The Wall Street Journal points out that the pilot of US Airways Flight 1549 performed "one of the most technically challenging and seldom attempted feats in commercial aviation: landing on water successfully." Thrilling stuff.
A fascinating story in Jewish Week shows the complex nature of the Bernie Madoff scandal. While the Jewish charity Hadassah did lose $90 million in current assets in the Madoff scam, they had pulled $130 million from the fund over the years. That doesn't mean Hadassah didn't get screwed, or is trying to swindle anybody. The story does illustrate the incredibly complex machinations of modern finance. The math gets fuzzy, but we are starting to wonder if that "$50 billion" figure we hear about might be a little inflated.

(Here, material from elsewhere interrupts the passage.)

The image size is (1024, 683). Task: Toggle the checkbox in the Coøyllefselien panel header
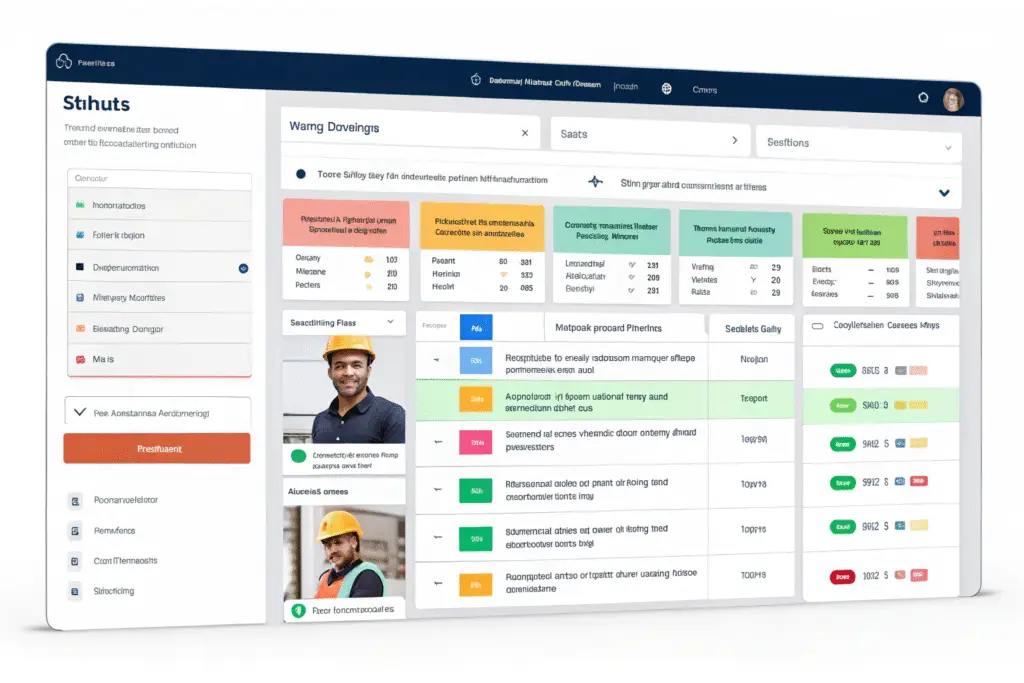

In the NYT, Gail Collins says President Bush has been "saying goodbye for so long, he’s come to resemble one of those reconstituted rock bands that have been on a farewell tour since 1982." Funny. Unfortunately, that's the only line in the piece worth reading. The rest of the column is a stale recitation of every Bush joke from the last eight years. The only thing missing is a reference to falling off a Segue. The second Times columnist, Roger Cohen, starts out well, with a stirring ode to the potential of the new president. Then, weirdly, he falls into an over-intellectualized sort of defeatism. America, he says, has passed "the zenith of its post-cold-war power," and the "world view shaped in the Middle East by Al Jazeera is not amenable to Western logic."
Why not?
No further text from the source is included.